Hickey and Boggs (MGM Limited Edition Collection) from 1972 reunites former “I Spy” partners Bill Cosby and Robert Culp as down-out-heels private detectives in Los Angeles. Directed by Culp from a script by Walter Hill, it’s very much a scrappy early draft of the buddy action films that Hill would later direct, but in the key of seventies grit and cynicism. One is separated, the other divorced and unable to get over it, but both of them hang on to the last gasp of Raymond Chandler-esque dignity and professionalism even as they get taken by their clients and harassed by the cops at every turn. Culp is a director in the Don Siegel mode, just as focused on process and professionalism and refreshingly straightforward in both dialogue and action. He understands these characters, he likes them, and while he may not agree with them, he definitely respects their doggedness (though not the self-pity). Success may not satisfying, given all they lose along the way, but they earn it out of sheer perseverance and loyalty. The last men standing get the spoils. It is nice to finally see this film on DVD and in its correct aspect ratio.

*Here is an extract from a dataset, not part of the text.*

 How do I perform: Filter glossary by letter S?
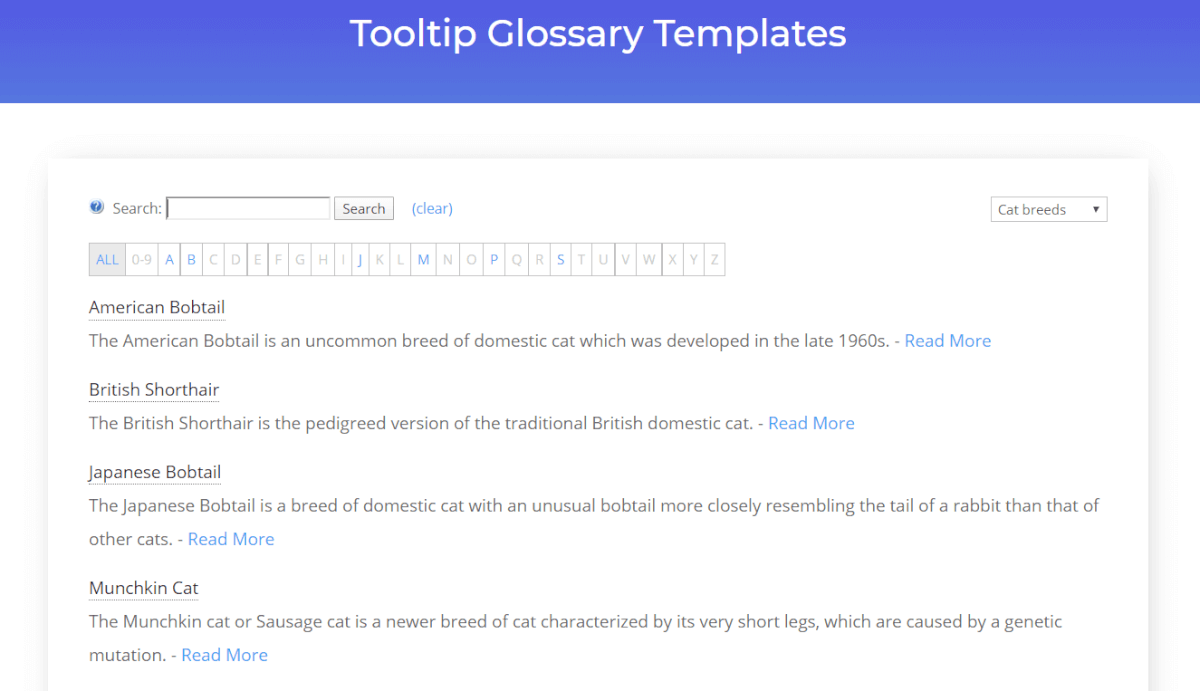coord(560,260)
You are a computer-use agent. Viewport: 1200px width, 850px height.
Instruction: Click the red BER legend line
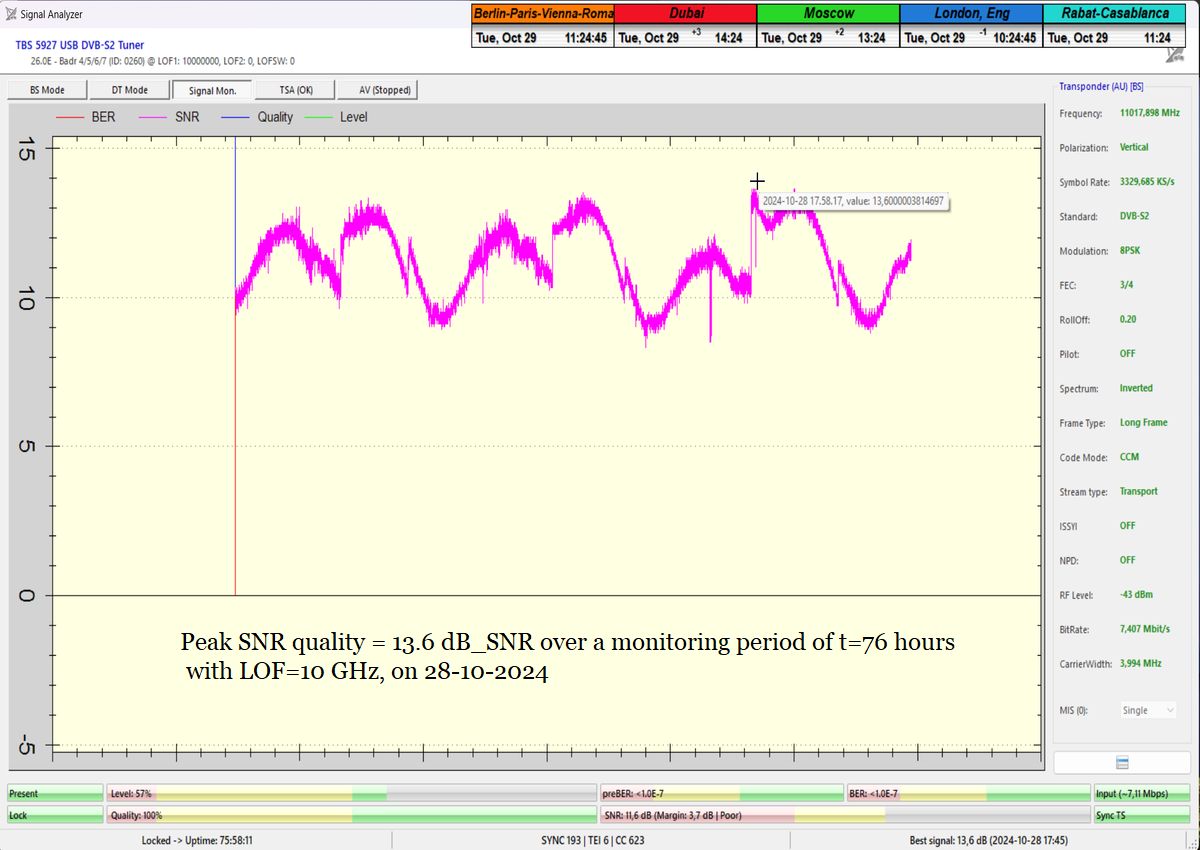click(x=70, y=117)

Humphrey Bogart stars in a couple of recent Warner Archive releases, neither of them among his best. But hey, it’s Bogie and that alone has my interest. You Can’t Get Away With Murder (Warner Archive), from 1939, is a late gangster film with Bogart in a rare pre-1941 leading role (when he became a star after the double-shot of High Sierra and The Maltese Falcon). At the time, he was mostly playing criminals and second bananas, secondary roles to the heroes and featured villains, and while he gets top billing here, he’s no hero but a cold-blooded thug who lets an innocent man take the rap for a murder and then keeps the pressure on his patsy when he’s sent up for robbery with a reluctant conspirator. It’s plays like low-rent reworking of Angels with Dirty Faces, a Warner Bros. gangster film as morality tale, where the crooks are wise-talking cowards and hypocrites and the future of one kid in thrall to the swaggering neighborhood thug (Bogart, of course) and the straight-arrow guy they frames is at stake. Watch for Henry Travers (Clarence the angel from It’s a Wonderful Life) as the prison librarian with a paternal streak.
Conflict (Warner Archive), a 1945 murder mystery with a psychological twist, melodrama flourishes and a shadowy film noir style, once again features Bogart on the other side of the law, this time as a man who murders his wife after their fight wedding anniversary in what appears to be the perfect crime… until she suddenly returns to haunt him. Alexis Smith plays his sister-in-law (and the motivation for his murder — he wants to upgrade to a younger model) and Sydney Greenstreet (a familiar Bogart nemesis indeed) is a psychiatrist who gets involved when Bogie’s wife mysteriously “disappears.” It’s a generic title for a routine suspense thriller, but Bogie is far more fascinating when he tips to the dark side in his post-“Maltese Falcon” films than when he routinely played the villain in the thirties. He’s more unstable and unpredictable, suggesting a psychosis that makes him far scarier than the thugs of his gangster years. And while director Curtis Bernhardt doesn’t bother trying to give the story (concocted by Robert Siodmak and Alfred Neumann) a plausible foundation, he does conduct the mood quite nicely. Interestingly enough, Bogart turned to knocking off his wives and yearning for Alexis Smith again a couple of years later in “The Two Mrs. Carrolls” (1947), also from the Warner Archive (reviewed on Videodrone in 2011 here).
Edge of Eternity (Columbia Pictures Classics), a murder mystery set in an isolated desert mining town in Arizona where the mines closed year ago, stars Cornel Wilde as a straight-shooting sheriff trying to untangle the mystery around the murder of an unidentified stranger and the cover-up of his identity. Director Don Siegel gives the otherwise routine thriller a nice tension and a great sense of place. Shot on location near the Grand Canyon, the widescreen photography gives the open landscape a vastness and an isolation, and the “bucket” of the industrial loader that cranks across the canyon and the use of small private planes and a police helicopter over the craggy hills only adds to the feeling of remoteness. But in my own perverse way, I found it worth the time just to see the end credits offer their thanks to the many organizations that helped out, notably The United States Guano Corporation.